The little guys fought back, and sued the state arguing that the emergency regulations were contrary to the intent of voter-approved Prop 64 in 2016, which was intended to limit grows in the short term to allow smaller farmers to get back on their feet after expending initial capital investments and having to come into compliance with state environmental laws. But earlier this year, the plaintiffs dropped their lawsuit against the state, soon after the final regulations came out affirming the state’s position would not change.
But now the farmers are starting to explore a new tactic: joining forces as cannabis cultivation cooperatives to better compete with the bigger players. But didn’t cooperatives get phased out by the new regulations? The short answer is that yes, the traditional cooperative model that existed under the Compassionate Use Act is now gone, but a new model exists under current law, the Medicinal and Adult-Use Cannabis Regulation and Safety Act (MAUCRSA). Generally speaking, under MAUCRSA a cannabis cooperative association is a group of 3 or more cultivator licensees, each farming no more than 10,000 square feet of outdoor canopy, and collectively not farming more than 4 acres total. But cooperatives have advantages and disadvantages as a potential vehicle for ownership and operation.
When cannabis cultivators join a cooperative association, the members are able to spread fixed costs from the services that the association is able to provide, such as access to land and financing, equipment leasing, bulk purchase of supplies, group insurance plans, hiring and recruitment services, security and property management services, and marketing and advertising resources. Associations are also allowed to merge or consolidate with other cannabis cultivation associations, allowing even greater economies of scale.
Members are able to enter into collective marketing agreements, which allows them to offer purchasers a steadier and larger supply of more uniform products. This creates a more competitive market position than growers could attain on their own, while still allowing them to devote the time and attention required for producing high-quality appellations and artisanal strains. The cooperative model also eases the pain of licensing and regulatory compliance through group access to consultants, accountants, and attorneys familiar with the group’s operating model.
To be a member or stockholder in a cannabis cooperative association, a person or entity must be a licensed cannabis cultivator, meaning that opportunities for outside investment in the cooperative itself are lacking. Members also cannot hold cannabis licenses in any other state or country, and their operations are limited to 4 acres in total. And if you’re thinking that members could get around that by contracting to operate as a single entity, think again: members shall not “conspire in restraint of trade, or serve as an illegal monopoly, attempt to lessen competition, or to fix prices in violation of” California law.

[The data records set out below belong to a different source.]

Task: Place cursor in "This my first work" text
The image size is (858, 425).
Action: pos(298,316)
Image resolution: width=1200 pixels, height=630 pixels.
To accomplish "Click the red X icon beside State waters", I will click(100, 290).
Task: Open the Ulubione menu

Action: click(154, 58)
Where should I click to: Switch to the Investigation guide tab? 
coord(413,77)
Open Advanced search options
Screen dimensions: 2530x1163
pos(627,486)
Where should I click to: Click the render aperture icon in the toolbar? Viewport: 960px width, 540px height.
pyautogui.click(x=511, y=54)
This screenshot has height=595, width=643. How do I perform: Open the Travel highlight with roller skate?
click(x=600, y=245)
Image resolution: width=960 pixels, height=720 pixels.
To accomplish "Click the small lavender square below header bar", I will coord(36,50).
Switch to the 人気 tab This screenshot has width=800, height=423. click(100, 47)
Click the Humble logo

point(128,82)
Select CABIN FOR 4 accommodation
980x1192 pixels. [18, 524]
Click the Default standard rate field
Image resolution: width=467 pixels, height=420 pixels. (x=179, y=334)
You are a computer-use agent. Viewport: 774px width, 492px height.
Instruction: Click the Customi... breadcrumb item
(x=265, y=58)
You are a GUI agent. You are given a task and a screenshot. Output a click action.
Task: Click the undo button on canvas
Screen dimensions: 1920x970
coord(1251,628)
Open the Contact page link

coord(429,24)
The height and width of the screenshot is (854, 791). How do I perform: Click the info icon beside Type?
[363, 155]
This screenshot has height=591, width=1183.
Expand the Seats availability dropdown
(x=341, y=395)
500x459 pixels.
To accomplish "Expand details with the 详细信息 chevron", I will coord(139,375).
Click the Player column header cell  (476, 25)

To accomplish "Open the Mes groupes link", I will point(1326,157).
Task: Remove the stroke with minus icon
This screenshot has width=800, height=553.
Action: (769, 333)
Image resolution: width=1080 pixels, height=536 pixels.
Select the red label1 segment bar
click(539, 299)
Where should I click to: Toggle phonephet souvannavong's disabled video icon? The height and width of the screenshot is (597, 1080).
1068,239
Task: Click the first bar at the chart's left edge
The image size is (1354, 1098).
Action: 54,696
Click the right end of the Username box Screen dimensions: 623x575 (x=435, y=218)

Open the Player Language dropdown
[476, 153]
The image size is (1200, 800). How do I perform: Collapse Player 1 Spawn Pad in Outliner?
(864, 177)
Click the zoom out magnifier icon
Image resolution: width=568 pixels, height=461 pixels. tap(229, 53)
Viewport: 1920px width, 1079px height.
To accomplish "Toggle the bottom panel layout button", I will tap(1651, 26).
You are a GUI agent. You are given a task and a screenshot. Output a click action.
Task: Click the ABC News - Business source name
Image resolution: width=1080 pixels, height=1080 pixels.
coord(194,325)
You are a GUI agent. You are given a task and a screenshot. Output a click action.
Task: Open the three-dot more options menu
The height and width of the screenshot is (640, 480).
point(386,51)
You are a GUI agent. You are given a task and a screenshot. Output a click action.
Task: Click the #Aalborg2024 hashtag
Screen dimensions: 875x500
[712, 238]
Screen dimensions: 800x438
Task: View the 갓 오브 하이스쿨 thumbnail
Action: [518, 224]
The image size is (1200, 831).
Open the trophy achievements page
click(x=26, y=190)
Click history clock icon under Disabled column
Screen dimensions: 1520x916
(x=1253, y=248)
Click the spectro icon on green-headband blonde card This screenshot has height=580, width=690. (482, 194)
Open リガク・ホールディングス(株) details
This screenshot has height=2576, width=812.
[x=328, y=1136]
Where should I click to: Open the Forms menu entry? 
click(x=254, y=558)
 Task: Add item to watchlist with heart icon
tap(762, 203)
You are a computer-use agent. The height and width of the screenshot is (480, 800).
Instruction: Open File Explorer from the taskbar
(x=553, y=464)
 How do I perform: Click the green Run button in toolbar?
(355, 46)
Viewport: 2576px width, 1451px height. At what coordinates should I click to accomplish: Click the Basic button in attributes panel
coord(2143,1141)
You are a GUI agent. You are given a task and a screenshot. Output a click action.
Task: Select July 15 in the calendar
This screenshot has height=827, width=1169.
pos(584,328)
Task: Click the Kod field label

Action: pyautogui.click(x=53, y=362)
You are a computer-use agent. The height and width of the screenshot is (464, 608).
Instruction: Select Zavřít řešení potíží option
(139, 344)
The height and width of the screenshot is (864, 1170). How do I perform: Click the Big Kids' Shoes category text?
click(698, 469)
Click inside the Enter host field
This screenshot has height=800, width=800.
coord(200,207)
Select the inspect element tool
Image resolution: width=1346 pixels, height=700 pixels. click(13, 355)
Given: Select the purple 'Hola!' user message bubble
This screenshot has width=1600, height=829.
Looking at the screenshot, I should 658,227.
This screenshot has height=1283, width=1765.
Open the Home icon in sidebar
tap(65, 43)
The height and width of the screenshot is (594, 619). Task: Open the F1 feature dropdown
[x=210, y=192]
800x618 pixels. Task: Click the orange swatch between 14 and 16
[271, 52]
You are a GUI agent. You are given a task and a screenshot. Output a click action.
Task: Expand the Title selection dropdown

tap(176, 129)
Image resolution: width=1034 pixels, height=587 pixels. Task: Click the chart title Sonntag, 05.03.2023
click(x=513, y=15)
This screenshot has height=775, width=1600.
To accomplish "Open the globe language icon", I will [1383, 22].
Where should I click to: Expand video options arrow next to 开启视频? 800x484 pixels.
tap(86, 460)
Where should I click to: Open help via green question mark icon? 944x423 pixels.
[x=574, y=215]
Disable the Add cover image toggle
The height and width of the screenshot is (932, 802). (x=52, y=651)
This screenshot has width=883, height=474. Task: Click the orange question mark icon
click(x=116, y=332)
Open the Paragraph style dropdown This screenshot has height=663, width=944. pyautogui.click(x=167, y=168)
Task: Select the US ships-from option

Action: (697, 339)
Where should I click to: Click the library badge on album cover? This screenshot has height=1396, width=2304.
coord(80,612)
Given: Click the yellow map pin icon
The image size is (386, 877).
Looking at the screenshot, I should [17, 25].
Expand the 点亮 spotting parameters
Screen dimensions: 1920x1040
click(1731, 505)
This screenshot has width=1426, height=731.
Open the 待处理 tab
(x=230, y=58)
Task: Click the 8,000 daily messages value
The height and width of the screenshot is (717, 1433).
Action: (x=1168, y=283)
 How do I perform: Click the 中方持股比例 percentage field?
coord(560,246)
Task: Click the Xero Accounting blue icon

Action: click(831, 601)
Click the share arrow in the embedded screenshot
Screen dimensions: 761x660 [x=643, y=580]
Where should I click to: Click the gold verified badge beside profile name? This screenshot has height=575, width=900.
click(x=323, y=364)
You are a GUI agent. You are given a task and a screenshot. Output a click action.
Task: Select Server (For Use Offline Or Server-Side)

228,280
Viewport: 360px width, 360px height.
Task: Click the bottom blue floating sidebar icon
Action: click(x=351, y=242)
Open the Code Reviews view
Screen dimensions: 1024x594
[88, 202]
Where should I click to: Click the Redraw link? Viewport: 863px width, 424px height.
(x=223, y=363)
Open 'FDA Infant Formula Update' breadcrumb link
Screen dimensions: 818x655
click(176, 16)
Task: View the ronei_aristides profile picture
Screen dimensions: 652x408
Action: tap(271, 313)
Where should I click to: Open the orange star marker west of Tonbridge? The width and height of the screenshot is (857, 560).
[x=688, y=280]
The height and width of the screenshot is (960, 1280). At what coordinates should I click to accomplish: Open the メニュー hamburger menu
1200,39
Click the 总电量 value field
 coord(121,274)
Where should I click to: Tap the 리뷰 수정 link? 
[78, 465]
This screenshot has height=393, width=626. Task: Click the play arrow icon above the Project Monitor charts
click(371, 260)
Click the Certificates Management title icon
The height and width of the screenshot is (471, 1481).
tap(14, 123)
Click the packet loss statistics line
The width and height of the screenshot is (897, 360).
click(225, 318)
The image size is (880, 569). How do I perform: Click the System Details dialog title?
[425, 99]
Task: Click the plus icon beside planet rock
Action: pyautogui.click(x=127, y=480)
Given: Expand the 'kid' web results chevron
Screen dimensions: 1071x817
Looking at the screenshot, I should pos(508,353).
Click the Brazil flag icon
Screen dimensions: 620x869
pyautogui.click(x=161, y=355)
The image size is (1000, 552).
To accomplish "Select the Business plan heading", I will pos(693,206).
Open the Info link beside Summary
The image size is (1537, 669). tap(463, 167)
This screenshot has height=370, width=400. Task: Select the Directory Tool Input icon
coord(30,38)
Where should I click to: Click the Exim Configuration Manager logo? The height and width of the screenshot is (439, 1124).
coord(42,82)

Whether or not it makes sense for a small grower to join a cooperative association depends on the risks and benefits it has to weigh for each of its options, and each grower has unique circumstances it must consider. But as long as the black market continues to thrive in California, even with the cost savings and other advantages available under a cooperative model, the state will have to continue coming up with creative solutions for incentivizing illegal operations to join the licensed community.